Happy Halloween from the Portal of the Folded Wings, a section of Pierce Bros./Valhalla Cemetery in Burbank. 

Adjacent to the runways of historic Burbank Airport, this monument serves as a kind of community memorial – one of the few – of the huge role the San Fernando Valley played in the mid-century aviation industry, later dubbed “defense,” later still, “aerospace”.  This industry, with its thousands of high-paying jobs, filled the Valley with middle-class settlers, mostly from the Midwest, during the 1930s to the 80′s. Then poof!  the entire industry – the hangars, the fliers, the defense plants and services, the middle-class Midwesterners – vanished into ghosts. Some, at least, of those fliers and workers are buried here. 

It is a strange, ghostly memorial: the grand Spanish Baroque archway lists quite a bit to the north, like a tilted tombstone. The plaque is vague on what it was built for, or where, or how it came here.

The space shuttle model, sadly, but frugally, commemorates both the Challenger and the Columbia disasters, depending on the side from which one Views the fuselage.

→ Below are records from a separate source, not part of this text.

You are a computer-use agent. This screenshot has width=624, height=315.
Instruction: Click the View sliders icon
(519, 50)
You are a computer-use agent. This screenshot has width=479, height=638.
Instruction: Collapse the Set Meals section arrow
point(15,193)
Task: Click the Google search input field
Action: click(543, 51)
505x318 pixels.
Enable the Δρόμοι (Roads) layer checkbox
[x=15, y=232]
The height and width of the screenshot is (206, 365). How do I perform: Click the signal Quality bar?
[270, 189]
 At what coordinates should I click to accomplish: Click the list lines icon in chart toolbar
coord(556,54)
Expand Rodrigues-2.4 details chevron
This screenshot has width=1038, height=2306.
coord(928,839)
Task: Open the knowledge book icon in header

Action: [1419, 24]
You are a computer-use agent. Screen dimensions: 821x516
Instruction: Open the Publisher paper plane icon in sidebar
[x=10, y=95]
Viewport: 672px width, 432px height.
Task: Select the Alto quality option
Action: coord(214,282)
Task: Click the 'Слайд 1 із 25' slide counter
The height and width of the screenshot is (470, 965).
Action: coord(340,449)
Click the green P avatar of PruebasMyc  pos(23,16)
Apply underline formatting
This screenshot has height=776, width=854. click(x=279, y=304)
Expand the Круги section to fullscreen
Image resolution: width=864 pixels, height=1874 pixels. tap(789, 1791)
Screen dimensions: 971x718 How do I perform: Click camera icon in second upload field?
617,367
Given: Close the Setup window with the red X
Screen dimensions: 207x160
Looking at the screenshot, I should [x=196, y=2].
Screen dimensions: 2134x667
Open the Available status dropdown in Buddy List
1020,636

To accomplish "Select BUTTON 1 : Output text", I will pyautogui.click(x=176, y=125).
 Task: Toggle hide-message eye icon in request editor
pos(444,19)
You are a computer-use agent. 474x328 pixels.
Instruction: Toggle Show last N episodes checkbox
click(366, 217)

The Santuario San Lorenzo, on San Lorenzo Street in the Santa Monica Canyon.

This is a tiny plot of hallowed ground, with a shrine devoted to St. Lawrence. It has been a cemetery since 1839 for the Pasqual-Marquez family, which held the grant for Rancho Boca de Santa Monica. The Californio family plot is sandwiched between ordinary house-lots (not that there are ordinary houses in SM Canyon…)  If you didn’t know what you were looking for, you’d think the lot was anybody’s beautifully-landscaped-with-native-California-plants front yard.

The neighborhood raised the funds to preserve and restore this historic link to Southern Californio’s rancho past. Bravo to the neighborhood for understanding the value of keeping alive their own connection to the pioneers of Old California.

The Culpeper National Cemetery. Many thousan’ gone. 

These are the special memorials set up by the State of New York and the Commonwealth of Pennsylvania,, to honor Civil War regiments buried at Culpeper. This tiny market town was the local rail head, and thus the graveyard, for the huge armies constantly clashing in the Virginia Piedmont. 

There is powerful medicine in the ground here.

The blood-slicked pontoon bridges at Fredericksburg. The hellish artillery fusillades at Chancellorsville. Snipers crackling in the trees at Payne’s Farm, aka Mine Run. The Plank Road that led Grant out of the Wilderness, but straight into the “Bloody Angle” at Spotsylvania Courthouse eight miles south. The charge at Brandy Station, the largest cavalry battle of the war. 

There are WWI, WWII, Korea, Vietnam and other vets buried in this beautiful cemetery, too, many with their wives.